By IT-Lex Intern Eric Everson (LinkedIn)
In today’s Big Data environment, data collection is a common thread throughout mobile app development. It is however the collection of personal data that landed Path, the social networking app developer, in hot water with the U.S. Federal Trade Commission.
Under a civil penalty settlement, Path agreed to pay $800,000 resulting from data collection practices that allegedly violated the U.S. Children’s Online Privacy Protection Act (COPPA) by collecting personal information from approximately 3000 children under the age of 13 without first getting their parents’ consent. Additionally, the settlement requires Path to establish a comprehensive privacy program and to obtain independent privacy assessments every other year for the next twenty years.
As millions of mobile users are turning to their smartphones and tablets for apps, this settlement provides a wake-up call to developers regarding the sensitive data they are collecting and its intersection with the law. The Path social networking app allows users to establish journals where they can store and share photos, entries, their location, and the music playlist they are listening to. Users of Path can share this information with their network of up to 150 friends.
In its complaint, the FTC charged that the Path user interface (an iOS app) was misleading and provided users no meaningful choice about the collection of their personal information. With its app, Path automatically collected and stored personal information from the users’ mobile device address book even if the user had not selected the “find friends from your contacts” option. The end result established a database containing personal information data from approximately 3000 children under the age of 13.
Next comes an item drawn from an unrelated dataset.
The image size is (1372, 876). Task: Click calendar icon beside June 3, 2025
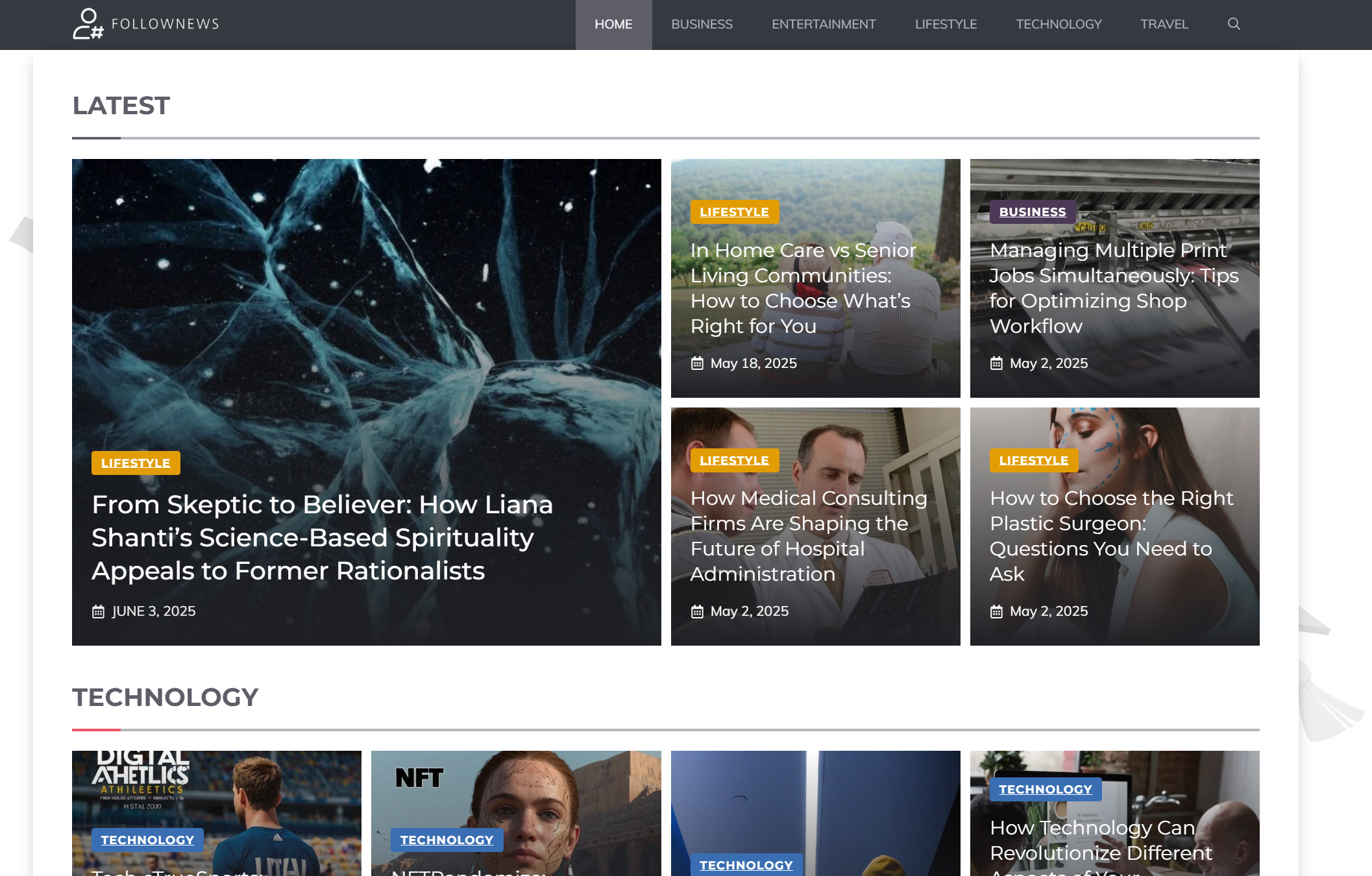coord(98,611)
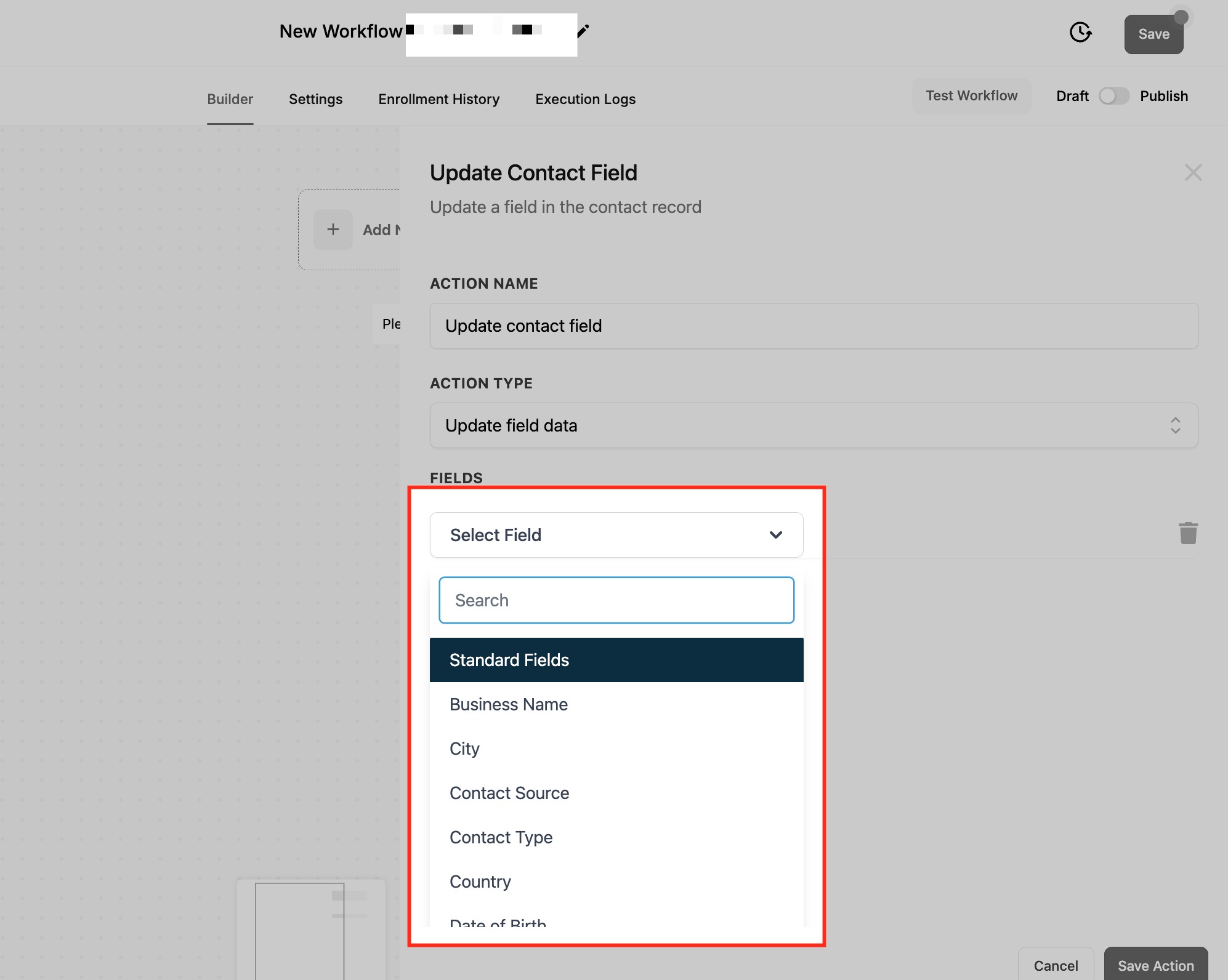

It is unclear from the settlement whether Path identified the vulnerability of collecting such COPPA protected information prior to the FTC investigation. This settlement marks the importance for Privacy Law Risk Assessments conducted by technology attorneys. Privacy Law Risk Assessments provide a survey of the privacy law frameworks that mobile app developers and website developers may encounter and can be tailored by state, nation, or globally. These assessments should be considered a critical component of the digital risk strategy of any business that has a website or mobile app. Here, the failure of Path to conduct such an assessment presented the young company with a million dollar misstep that they will have to monitor closely for the next 20 years.